Jonathan Schell: It was a long time in the making. The initial germ was born toward the end of the 1980s when I began to notice that the great empires of the world were failing. I’d been a reporter in the Vietnam War, so I’d seen the United States unable to have its way in a small, third world country. A similar sort of thing happened in Afghanistan with the Soviet Union. And then of course, there was the big one, the revolutions in Eastern Europe against the Soviet Union.
I began to think about the fortunes of empire more broadly. Of course, the British Empire had already gone under the waves of history, as had all the other European empires. And when you stopped to think about it, you saw that all the empires, with the possible exception of the American one, were disintegrating or had disintegrated. It seemed there was something in this world that did not love an empire. I began to wonder what exactly that was. Specifically, why were nations and empires that wielded overwhelmingly superior force unable to defeat powers that were incomparably weaker in a military sense?

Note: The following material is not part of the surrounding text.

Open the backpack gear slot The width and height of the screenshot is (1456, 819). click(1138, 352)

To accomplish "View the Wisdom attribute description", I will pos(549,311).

Whatever that something was, it had to do with the superiority of political power over military power. I saw that superiority in action on the ground as a reporter for the New Yorker in Vietnam starting way back in 1966, 1967. Actually, the National Liberation Front and the North Vietnamese understood this, and if you read their documents, they were incessantly saying “politics” was primary, that war was only the continuation of politics.
AK: As you say in the book, they sounded eerily like Carl von Clausewitz, the famed Prussian war philosopher of the eighteenth century.
Schell: Yes exactly, because they knew that the heart of their strength was their victory in the department of hearts and minds. Eventually, the U.S. military learned that as well. I remember a Marine commandant, “Brute” Krulak, who said the United States could win every battle until kingdom come — and it was winning almost every battle — and still lose the war. And it did lose the war. That was what I saw in Vietnam: the United States winning and winning and winning until it lost. It won its way to defeat.
Then there was the rise of the Solidarity movement in Poland. I had friends, Irena and Jan Gross, who had been kicked out of Poland in 1968 for being dissidents and for being Jewish (thanks to an anti-Semitic campaign of that moment). Even if there were sparks of rebellion in Poland, it seemed the definition of noble futility: to be up against a government backed by the Polish secret police, and the whole repressive apparatus of the Soviet Union — the Red Army, the KGB, a nuclear arsenal. What did the rebels have to work with? They weren’t even using guns. They were just writing fliers and demonstrating in the street and sometimes occupying a factory. It looked like the very definition of a lost cause.
Yet, as the years went by, I began see some of the names of people Irena and Jan had been contacting in the papers. They’d been sending packages of crackers and cheese and contraband literature to someone called Adam Michnik and someone called Jacek KuroÅ„ — who turned out to be kingpins in the precursor movement to Solidarity and then in Solidarity itself.